Em Memórias de um Suicida, Camilo Castelo Branco revela que nada deste mundo apaga a ideia da arma que disparou no suicídio, da locomotiva que esmigalhou os ossos ou do vazio da queda no salto para a morte. Nenhuma mãe esquecerá, também, o dia em que abandonou o filho. O criminoso estará sempre preso ao cenário da culpa. O infiel sentirá a necessidade de resgatar a confiança perdida. O falsificador não fugirá da verdade que ele mesmo vai revelar, e o ladrão terá que devolver cada centavo do que se apropriou. Nem o amigo que não foi fiel diante da amizade oferecida pelo coração. Até que o pensamento de cada um gere novos rumos e as ideias possam fluir, nenhuma consciência viverá em paz.

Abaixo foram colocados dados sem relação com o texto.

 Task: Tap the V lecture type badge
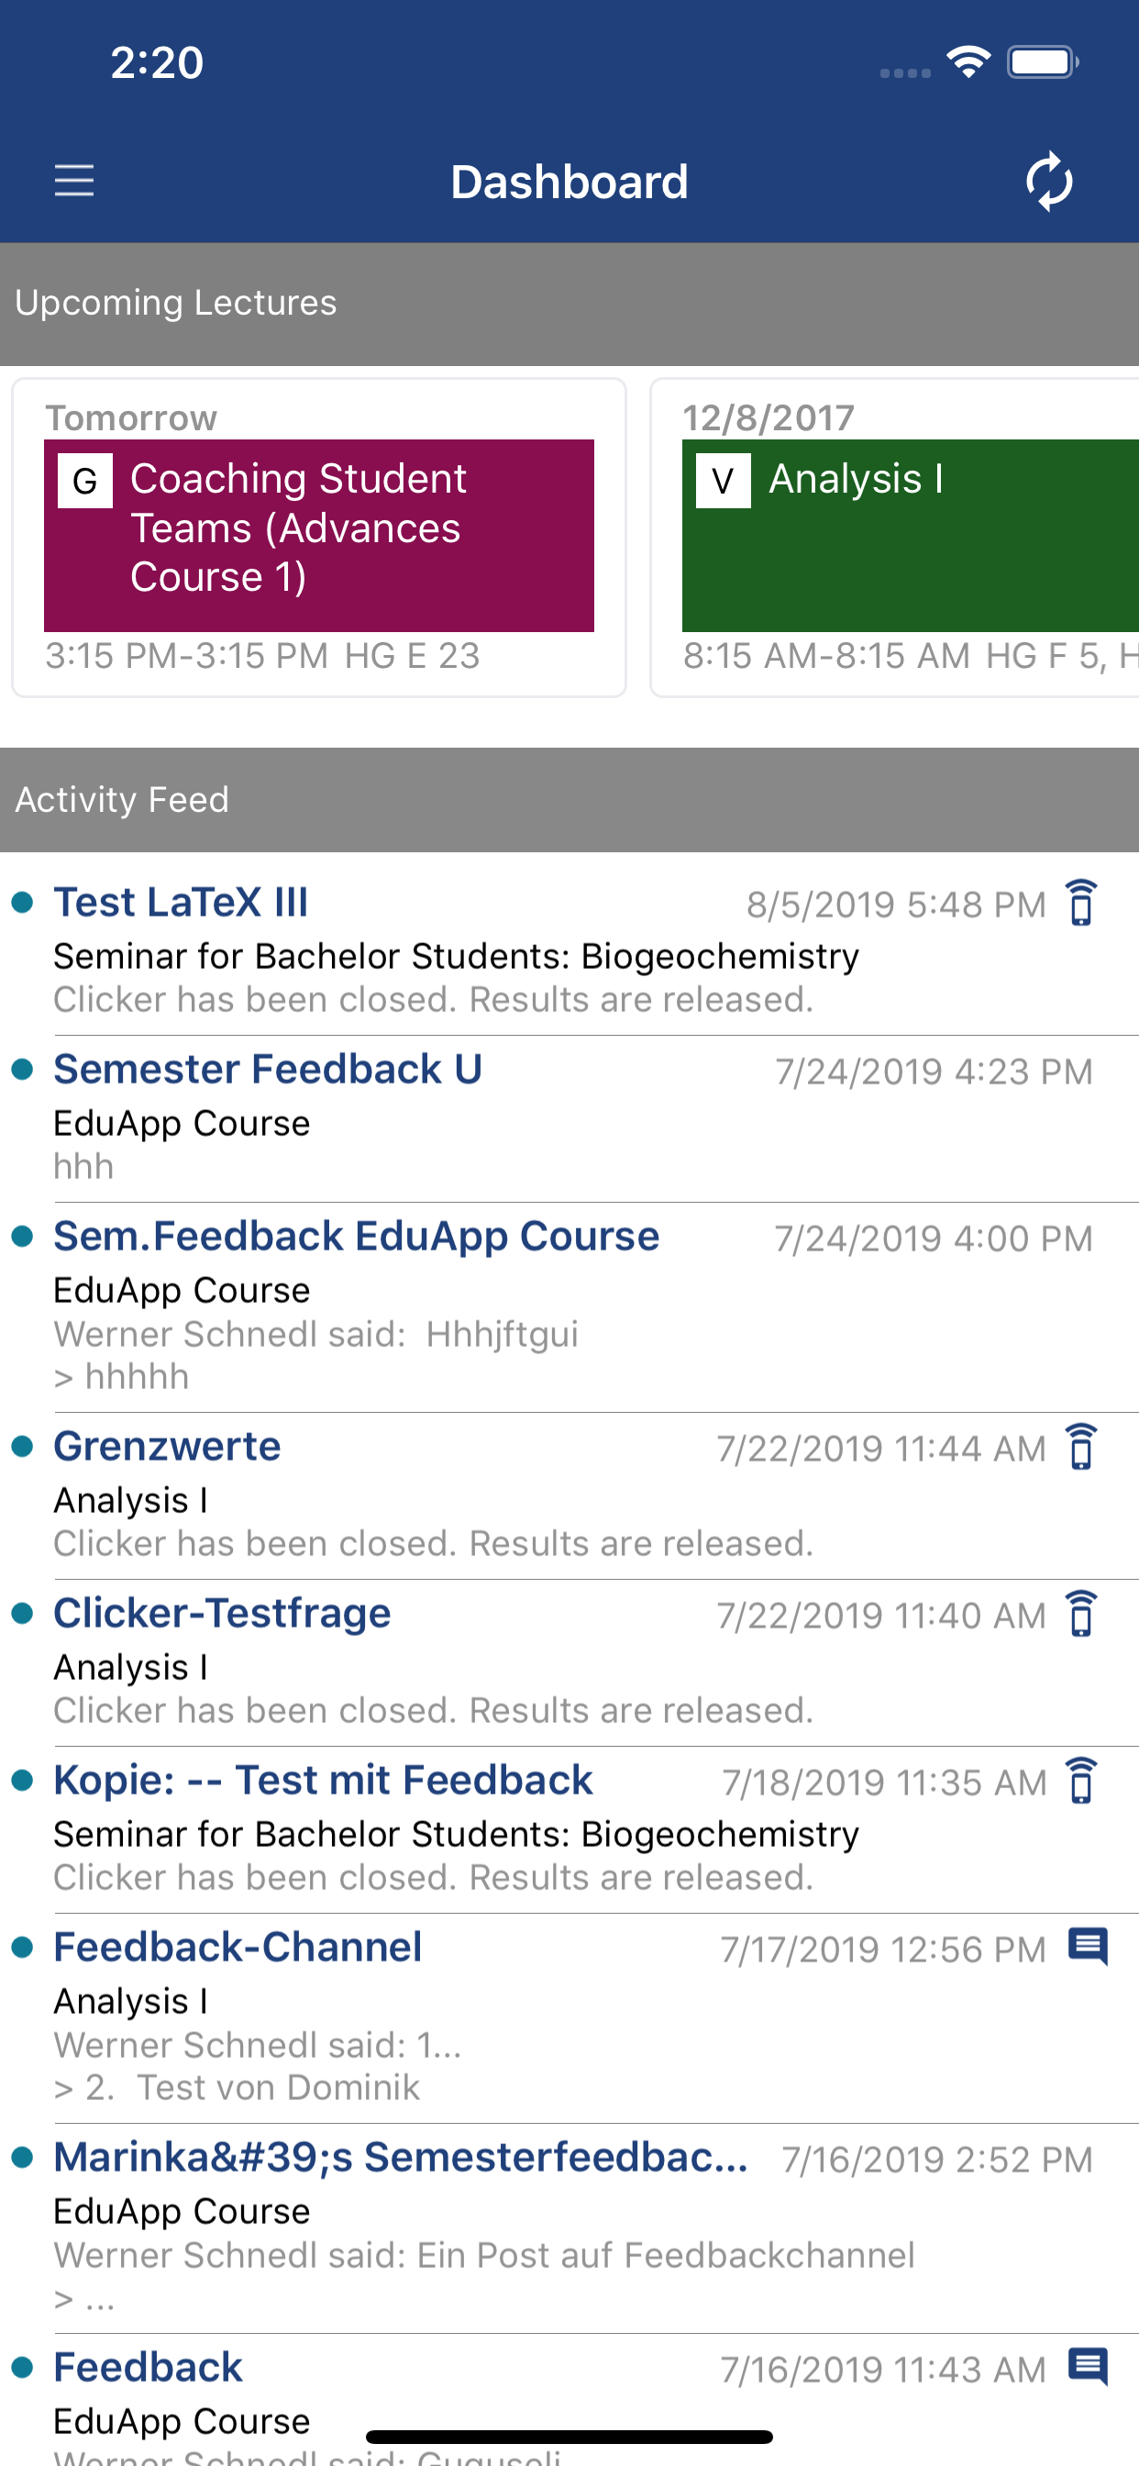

A idéia fixa reflete nossa própria insanidade. A Misericórdia Divina, porém, nos concedeu a bênção da inteligência e da razão, que nos permite buscar novas ideias, reciclando os nossos sentimentos e atitudes. A religiosidade nos ajudará a vencer as intempéries através de muita oração, compreensão e entendimento sobre as nossas vicissitudes perante nossa encarnação, sendo uma ferramenta da evolução. Vale salientar que o outro chega às nossas vidas para o reencontro, conciliação e compaixão.
A vida é uma experiência que não poupará ninguém, encarnados nem desencarnados; por isso, devemos não cultivar o remorso, não conservar a culpa ou alimentar a desesperança. “A vida é muito curta para ser pequena”; esforcemo-nos por elevar os nossos pensamentos, buscando a união, a fraternidade e o amor que devem existir nas relações, sem julgamento nem rancores. A Lei de Deus está em nossas consciências. “Conhece-te ou devora-te”.
Miréia Carvalho – psicóloga e professora universitária. Presidente da Sociedade de Educação Espírita da Bahia – SEEB.